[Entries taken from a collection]

=======

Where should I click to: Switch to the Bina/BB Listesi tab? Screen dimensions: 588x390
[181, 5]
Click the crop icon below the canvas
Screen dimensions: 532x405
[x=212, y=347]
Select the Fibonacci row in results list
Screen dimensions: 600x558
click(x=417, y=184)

=======

### About this task
Restate each record above exactly, leaving nothing out.

### Answer to the problem
Where should I click to: Switch to the Bina/BB Listesi tab? Screen dimensions: 588x390
[181, 5]
Click the crop icon below the canvas
Screen dimensions: 532x405
[x=212, y=347]
Select the Fibonacci row in results list
Screen dimensions: 600x558
click(x=417, y=184)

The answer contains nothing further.